- _課題_:
以下のJASRACの分配保留金に関する記事を読み、次の問いに答えなさい。
1. 累積した分配保留金はおよそいくらか。
2. 分配保留金を原資とする事業は何年度から始まるか。
3. 分配保留金は、何の提出がないために分配できずに残ったものか。

2019年08月12日 10:11 弁護士ドットコム
JASRAC(日本音楽著作権協会)は、6月の社員総会で、利用者から徴収した使用料のうち、分配保留となって10年以上が経過した「分配保留金」をすべての委託者(作詞家、作曲家など)に共通する目的にかなう事業のために支出することを可能にする著作権信託契約約款の変更を可決した。累積した約16億円と今後毎年発生が見込まれる分を原資として、2020年度から事業がスタートする。具体的に、どんな制度になるのだろうか。
【関連記事:「田中の対応最悪」社員名指しの「お客様の声」、そのまま社内に貼りだし公開処刑】
これに先立つ4月、JASRACの浅石道夫理事長は、弁護士ドットコムのインタビューに「(著作権管理ではない)もう1つのエンジンを手に入れる」と語っていた。このとき、具体的な内容は明かされていなかったが、今回の制度が「もう1つのエンジン」になるという。浅石理事長にふたたびインタビューして、詳しく聞いた。
――そもそも「分配保留金」とは、どういうものですか?
浅石道夫理事長(以下、浅石): 作詞家や作曲家、音楽出版社など、JASRACと著作権信託契約を結んだ委託者(関係権利者)は、原則として、過去に作詞・作曲した楽曲、これから作詞・作曲する楽曲の著作権をすべて、JASRACにあずけることになっています。
この契約によって、JASRACは、利用者から著作権使用料を徴収することになります。また、JASRACと契約を結んだ外国の著作権管理団体のメンバーである作詞家・作曲家の楽曲の利用者から、JASRACが著作権使用料を徴収しています。
楽曲ごとに、作詞家と作曲家、音楽出版社など、関係権利者に対して、著作権使用料をどう分配するか、つまり取り分をどうするかは、権利者から提出される著作物資料(国内は作品届、海外は国際票など)に基づきます。この著作物資料の提出がないために分配できずに残ったのが、分配保留金です。
――委託者は、なぜ作品届を提出しないのでしょうか?
浅石:分配を保留している作品の情報については、国内作品の場合、早い段階で委託者に通知します。それでも作品届の提出がない場合、さらに通知したり、訪問したりしていますが、さまざまな理由から提出してもらえないのです。たとえば、作詞家や作曲家がどの音楽出版社と契約したのか忘れてしまっていたり、取り分が決まっていなかったり、などの事情があります。
一般的な感覚からすると、どうして10年も取り分が決まらないんだ、と思うかもしれませんが、作家は日々創作に向き合っている、という事情があります。多くの作家に聞いてきましたが、創作活動をしているうちに、あっという間に10年が経過してしまうのだそうです。

- _参考データ_:
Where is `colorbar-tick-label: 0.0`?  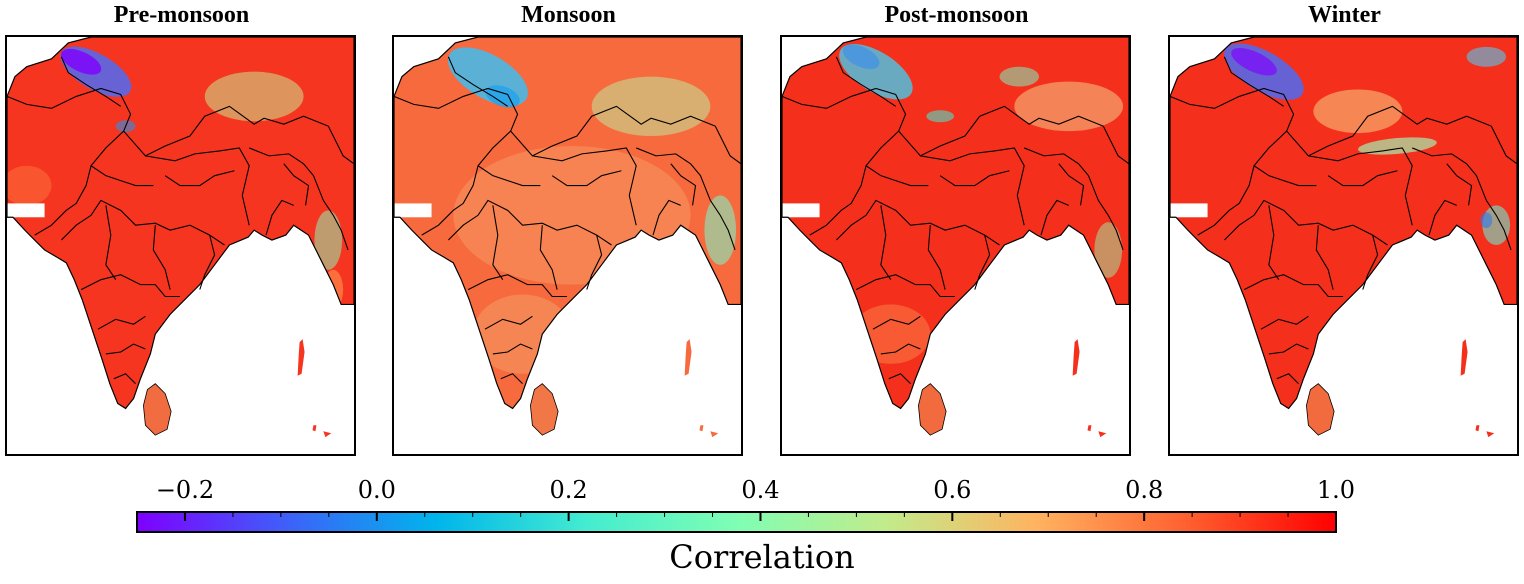 colorbar-tick-label: 0.0 is located at coordinates (376, 490).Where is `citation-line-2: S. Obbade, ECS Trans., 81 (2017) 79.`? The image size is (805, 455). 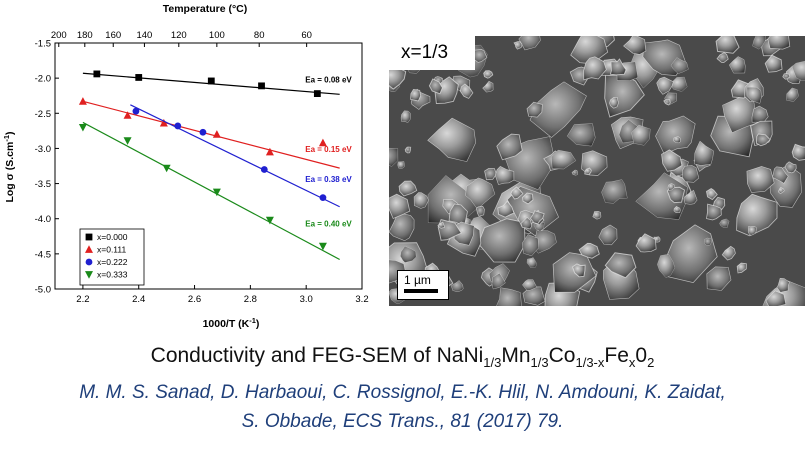
citation-line-2: S. Obbade, ECS Trans., 81 (2017) 79. is located at coordinates (402, 422).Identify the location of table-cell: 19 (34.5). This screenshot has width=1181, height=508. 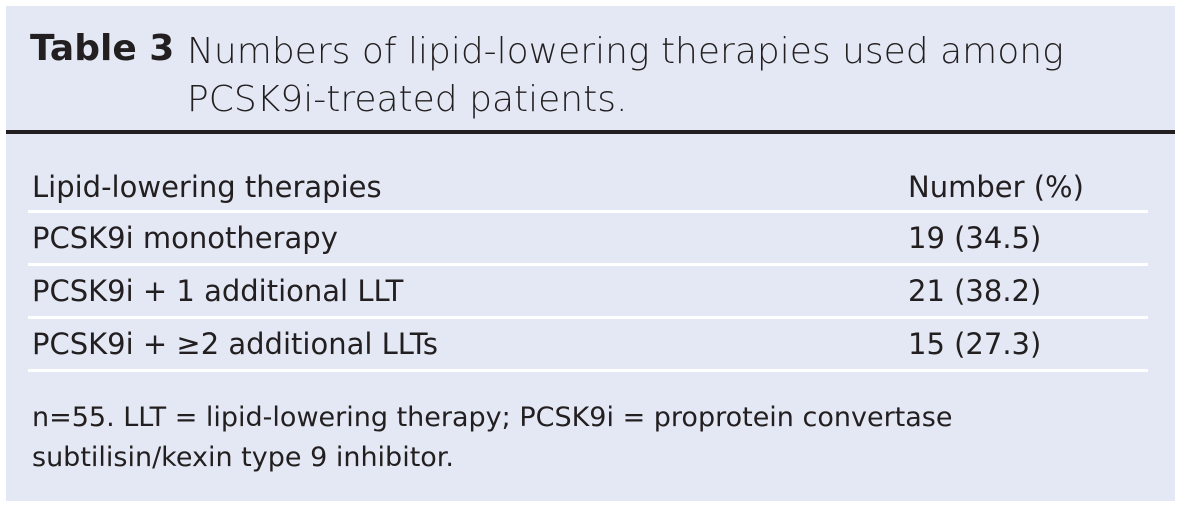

- _解答_:
1. 約16億円
2. 2020年度
3. 権利者から提出される著作物資料(国内は作品届、海外は国際票など)